[Entries from a dataset]

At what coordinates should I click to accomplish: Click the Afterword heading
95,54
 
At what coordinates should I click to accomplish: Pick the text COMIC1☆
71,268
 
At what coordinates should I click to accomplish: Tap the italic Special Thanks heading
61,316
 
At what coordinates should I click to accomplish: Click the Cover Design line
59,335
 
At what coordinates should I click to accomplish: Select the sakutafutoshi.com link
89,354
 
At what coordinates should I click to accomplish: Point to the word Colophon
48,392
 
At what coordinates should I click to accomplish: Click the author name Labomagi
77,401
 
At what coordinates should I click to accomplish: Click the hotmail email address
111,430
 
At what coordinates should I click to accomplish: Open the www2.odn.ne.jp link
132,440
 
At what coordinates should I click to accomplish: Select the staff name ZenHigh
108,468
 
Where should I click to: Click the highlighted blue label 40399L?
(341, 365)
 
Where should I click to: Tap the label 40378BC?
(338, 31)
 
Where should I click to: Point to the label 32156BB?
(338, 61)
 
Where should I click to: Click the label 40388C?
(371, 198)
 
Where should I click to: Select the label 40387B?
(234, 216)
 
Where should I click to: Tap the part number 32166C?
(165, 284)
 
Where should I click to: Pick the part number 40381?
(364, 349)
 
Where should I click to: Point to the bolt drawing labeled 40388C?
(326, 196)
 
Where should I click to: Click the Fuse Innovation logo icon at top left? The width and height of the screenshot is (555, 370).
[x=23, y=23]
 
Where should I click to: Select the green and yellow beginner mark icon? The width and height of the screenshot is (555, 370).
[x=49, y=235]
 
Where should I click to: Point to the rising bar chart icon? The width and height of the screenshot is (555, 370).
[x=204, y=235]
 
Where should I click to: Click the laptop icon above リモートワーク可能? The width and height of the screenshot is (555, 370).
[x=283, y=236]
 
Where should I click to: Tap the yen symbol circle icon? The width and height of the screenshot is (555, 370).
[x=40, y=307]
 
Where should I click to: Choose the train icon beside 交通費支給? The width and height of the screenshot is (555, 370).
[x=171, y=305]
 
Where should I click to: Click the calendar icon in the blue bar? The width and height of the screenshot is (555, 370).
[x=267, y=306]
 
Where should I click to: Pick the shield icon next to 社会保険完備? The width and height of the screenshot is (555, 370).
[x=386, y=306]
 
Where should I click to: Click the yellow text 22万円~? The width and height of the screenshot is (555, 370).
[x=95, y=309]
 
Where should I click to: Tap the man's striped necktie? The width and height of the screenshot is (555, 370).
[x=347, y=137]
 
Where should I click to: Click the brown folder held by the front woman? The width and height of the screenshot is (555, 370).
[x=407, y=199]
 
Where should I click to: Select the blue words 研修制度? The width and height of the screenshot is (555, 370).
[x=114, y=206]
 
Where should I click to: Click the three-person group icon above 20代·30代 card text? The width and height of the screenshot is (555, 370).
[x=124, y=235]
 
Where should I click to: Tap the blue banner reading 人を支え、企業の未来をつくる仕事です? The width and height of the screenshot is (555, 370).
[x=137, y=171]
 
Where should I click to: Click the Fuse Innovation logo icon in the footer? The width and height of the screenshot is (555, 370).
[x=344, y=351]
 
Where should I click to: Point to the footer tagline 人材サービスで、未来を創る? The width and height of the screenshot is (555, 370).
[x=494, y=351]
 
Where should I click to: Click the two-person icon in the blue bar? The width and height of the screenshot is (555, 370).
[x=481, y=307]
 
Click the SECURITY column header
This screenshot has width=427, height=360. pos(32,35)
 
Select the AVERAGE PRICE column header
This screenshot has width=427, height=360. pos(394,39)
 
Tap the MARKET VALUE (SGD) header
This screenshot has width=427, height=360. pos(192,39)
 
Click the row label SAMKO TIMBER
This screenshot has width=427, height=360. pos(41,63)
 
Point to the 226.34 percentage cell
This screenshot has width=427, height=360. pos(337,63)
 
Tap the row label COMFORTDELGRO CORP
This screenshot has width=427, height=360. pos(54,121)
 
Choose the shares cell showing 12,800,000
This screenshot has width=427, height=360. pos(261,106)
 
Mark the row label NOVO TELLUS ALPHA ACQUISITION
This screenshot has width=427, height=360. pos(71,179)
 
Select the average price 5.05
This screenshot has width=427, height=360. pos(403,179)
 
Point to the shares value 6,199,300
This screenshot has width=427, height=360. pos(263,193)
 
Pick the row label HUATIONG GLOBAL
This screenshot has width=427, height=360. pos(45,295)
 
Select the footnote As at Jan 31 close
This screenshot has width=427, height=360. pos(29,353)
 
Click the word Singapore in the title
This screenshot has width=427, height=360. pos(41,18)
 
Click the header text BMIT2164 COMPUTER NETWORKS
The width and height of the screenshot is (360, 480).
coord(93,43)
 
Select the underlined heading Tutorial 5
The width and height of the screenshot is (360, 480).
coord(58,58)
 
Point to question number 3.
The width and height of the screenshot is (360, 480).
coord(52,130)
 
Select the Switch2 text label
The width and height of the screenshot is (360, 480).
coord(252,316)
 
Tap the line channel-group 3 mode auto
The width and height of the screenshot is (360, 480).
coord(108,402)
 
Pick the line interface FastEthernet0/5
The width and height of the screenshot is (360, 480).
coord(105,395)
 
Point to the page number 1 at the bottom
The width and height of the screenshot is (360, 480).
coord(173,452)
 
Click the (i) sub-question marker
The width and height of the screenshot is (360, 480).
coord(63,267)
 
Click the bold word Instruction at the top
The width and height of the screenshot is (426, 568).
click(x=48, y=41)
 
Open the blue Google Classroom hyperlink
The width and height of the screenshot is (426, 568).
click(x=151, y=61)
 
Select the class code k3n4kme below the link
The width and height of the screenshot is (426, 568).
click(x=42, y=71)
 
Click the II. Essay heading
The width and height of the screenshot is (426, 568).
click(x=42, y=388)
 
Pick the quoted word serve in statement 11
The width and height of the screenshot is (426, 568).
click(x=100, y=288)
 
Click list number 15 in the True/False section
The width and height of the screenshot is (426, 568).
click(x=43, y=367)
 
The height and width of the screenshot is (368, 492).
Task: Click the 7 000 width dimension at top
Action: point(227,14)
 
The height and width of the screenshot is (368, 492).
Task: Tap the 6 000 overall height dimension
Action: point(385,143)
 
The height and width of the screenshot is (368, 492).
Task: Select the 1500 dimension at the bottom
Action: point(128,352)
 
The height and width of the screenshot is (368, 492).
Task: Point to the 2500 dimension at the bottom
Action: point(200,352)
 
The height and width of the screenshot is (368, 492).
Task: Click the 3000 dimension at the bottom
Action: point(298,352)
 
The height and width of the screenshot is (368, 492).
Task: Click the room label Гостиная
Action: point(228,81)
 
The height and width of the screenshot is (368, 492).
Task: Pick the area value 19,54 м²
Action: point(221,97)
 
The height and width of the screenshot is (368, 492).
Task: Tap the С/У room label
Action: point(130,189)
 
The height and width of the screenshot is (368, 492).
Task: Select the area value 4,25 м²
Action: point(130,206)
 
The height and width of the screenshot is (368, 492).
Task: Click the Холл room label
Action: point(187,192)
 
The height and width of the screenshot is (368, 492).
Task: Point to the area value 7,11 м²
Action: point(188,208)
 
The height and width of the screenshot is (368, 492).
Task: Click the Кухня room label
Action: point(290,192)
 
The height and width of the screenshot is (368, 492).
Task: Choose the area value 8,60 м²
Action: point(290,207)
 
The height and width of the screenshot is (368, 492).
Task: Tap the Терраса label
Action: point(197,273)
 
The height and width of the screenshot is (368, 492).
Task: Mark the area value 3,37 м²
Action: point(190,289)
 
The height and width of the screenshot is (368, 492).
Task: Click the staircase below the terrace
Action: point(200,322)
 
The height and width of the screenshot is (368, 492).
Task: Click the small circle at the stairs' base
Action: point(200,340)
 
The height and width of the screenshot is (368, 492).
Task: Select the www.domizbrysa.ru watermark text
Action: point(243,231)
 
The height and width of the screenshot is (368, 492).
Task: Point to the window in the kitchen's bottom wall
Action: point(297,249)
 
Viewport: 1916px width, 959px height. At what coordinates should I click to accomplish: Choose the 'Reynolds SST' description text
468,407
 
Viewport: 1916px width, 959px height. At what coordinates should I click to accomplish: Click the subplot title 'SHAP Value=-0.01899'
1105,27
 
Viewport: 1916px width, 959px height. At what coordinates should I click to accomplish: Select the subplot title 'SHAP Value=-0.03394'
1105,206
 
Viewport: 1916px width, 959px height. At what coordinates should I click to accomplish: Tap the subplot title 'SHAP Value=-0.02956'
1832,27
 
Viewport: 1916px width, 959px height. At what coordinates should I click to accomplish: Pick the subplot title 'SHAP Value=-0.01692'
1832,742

- Written instruction
Return the lines from the one with "Select the underlined heading Tutorial 5" up to and including the one with "coord(108,402)", repeating them exactly.

- Task output
Select the underlined heading Tutorial 5
The width and height of the screenshot is (360, 480).
coord(58,58)
 
Point to question number 3.
The width and height of the screenshot is (360, 480).
coord(52,130)
 
Select the Switch2 text label
The width and height of the screenshot is (360, 480).
coord(252,316)
 
Tap the line channel-group 3 mode auto
The width and height of the screenshot is (360, 480).
coord(108,402)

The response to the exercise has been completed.